UF Health experts are disputing COVID-19 statements made at a Monday event in Newberry featuring Gov. Ron DeSantis and other elected officials.
At the event held at Clarke Plantation, more than 250 people—including Republican state representatives, elected officials, City of Gainesville employees and residents—gathered to rally against vaccine mandates at the local, state and federal levels.
DeSantis invited city employees to speak about facing termination if they don't get the COVID-19 vaccine. Most of them talked about personal freedom, but GRU employee Darris Friend said: "The vaccine changes your RNA, for me that's a problem."
Dr. Michael Lauzardo, director of UF Health's Screen, Test and Protect Program, said that is not the case.
"There is no evidence whatsoever that the vaccine damages or affects our RNA or DNA in any way, shape or form," he said in a phone interview with Mainstreet Daily News.
Friend's comment drew reaction from viewers on social media and other elected officials. Florida Agriculture Commissioner Nikki Fried, a Democrat who is running for governor, called out DeSantis for not correcting the record.
"The vaccine does ***NOT*** change your RNA @GovRonDeSantis," she wrote in a tweet. "It does not. No correction. No shame."
Fried included a link to the CDC's information page on mRNA vaccines.
Another claim that drew scrutiny came from Gainesville Fire Rescue paramedic Jonathan Cicio, who said many first responders "have natural immunity because of exposure." DeSantis echoed the same position, saying those who have recovered from COVID have "very strong immunity."
But Dr.
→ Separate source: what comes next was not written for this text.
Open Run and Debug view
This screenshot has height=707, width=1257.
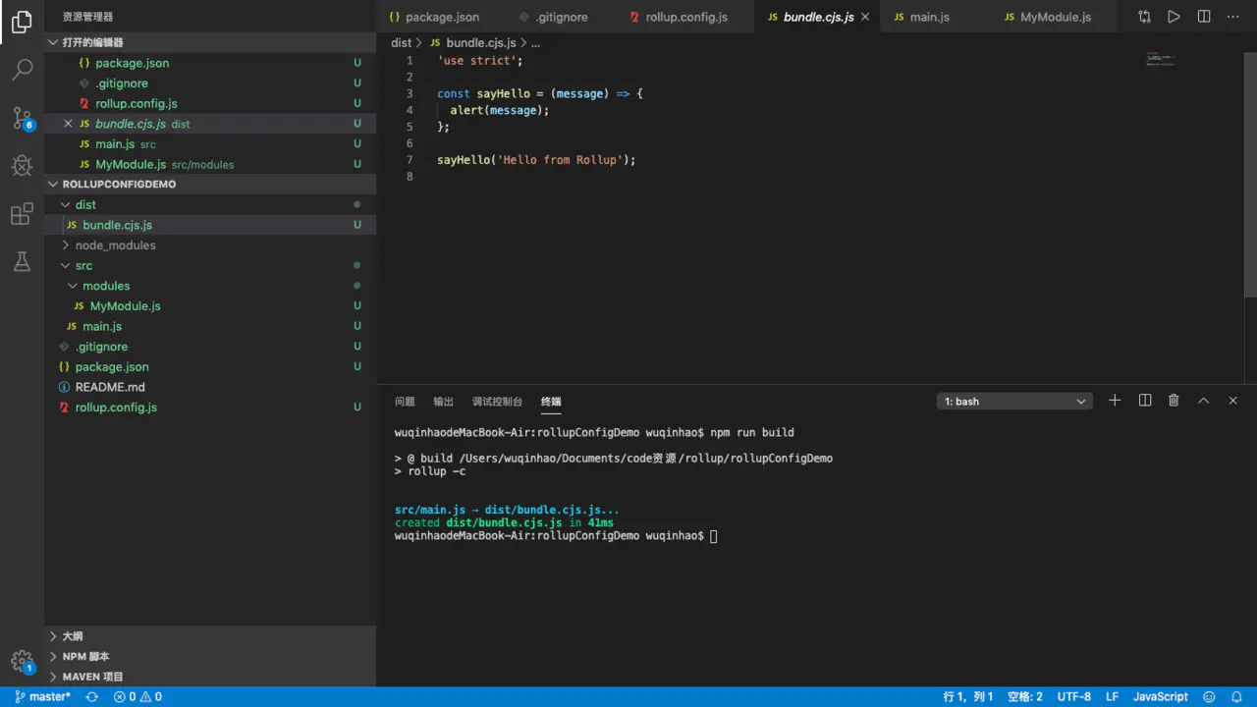click(22, 166)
Kartik Cherabuddi, an associate professor of infectious diseases at UF, said that is not the case for very long.
"After having a natural infection, immunity lasts for about eight weeks, and in some people a little bit longer, but certainly not a year," Cherabuddi said in a phone interview.
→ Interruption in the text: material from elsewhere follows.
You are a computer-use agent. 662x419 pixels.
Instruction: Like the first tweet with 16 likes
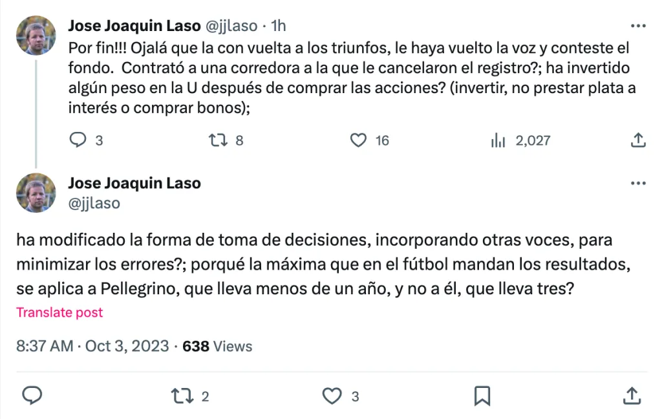358,140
He cited a Kentucky study that explored COVID-19 reinfection.
"This report details the findings of a case-control evaluation of the association between vaccination and SARS-CoV-2 reinfection in Kentucky during May–June 2021 among persons previously infected with SARS-CoV-2 in 2020," she said. "Kentucky residents who were not vaccinated had 2.34 times the odds of reinfection compared with those who were fully vaccinated (odds ratio [OR] = 2.34; 95% confidence interval [CI] = 1.58–3.47). These findings suggest that among persons with previous SARS-CoV-2 infection, full vaccination provides additional protection against reinfection. To reduce their risk of infection, all eligible persons should be offered vaccination, even if they have been previously infected with SARS-CoV-2."
In his practice at UF Health, Cherabuddi said he sees patients and knows of health care workers who have been infected more than once—some with severe cases.
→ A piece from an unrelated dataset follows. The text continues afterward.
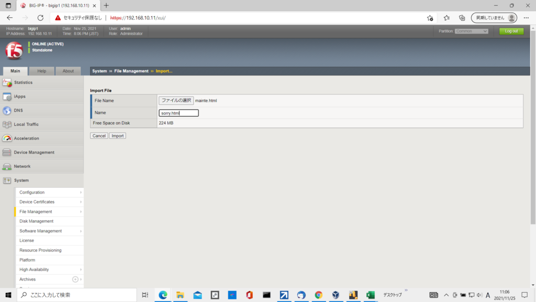Open Excel from the Windows taskbar
Viewport: 536px width, 302px height.
coord(370,295)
"We know if you had a COVID-19 infection in the past, that getting a dose of vaccine boosts your immunity," he said, noting that it is referred to as hybrid immunity, a combination of natural and vaccine induced antibodies. "That is the best way to protect yourself."
Cherabuddi said people who contract and recover from COVID-19 have short-time protection, "which is why we ask people to wait four to six or up to eight weeks to receive the vaccine."
Cherabuddi noted that he has seen two cases now of a person being infected for a third time.
"What we know for sure is even health care providers have gotten a second episode of infection," he said.
Cherabuddi added that because scientists have more evidence of how the vaccine protects against severe COVID-19 than the monoclonal antibody treatment, he worries that people are relying on the monoclonal treatment and avoiding the vaccine.
"People are willing to take a synthesized antibody which has a 70 percent chance at best for preventing hospitalization only if it is taken after the first few days of becoming positive, instead of a vaccine that is above 90 percent effective in preventing severe illness.
Cherabuddi warns that it is very difficult to know you have COVID-19 for just two days and be able to get the monoclonal antibody treatment in time for it to be effective.
"In the real world, this doesn't happen in a few days," he said. "This block of folks who had a natural infection and say they will take the chance, unfortunately, we see them in the hospital sicker now, asking for the monoclonal treatment."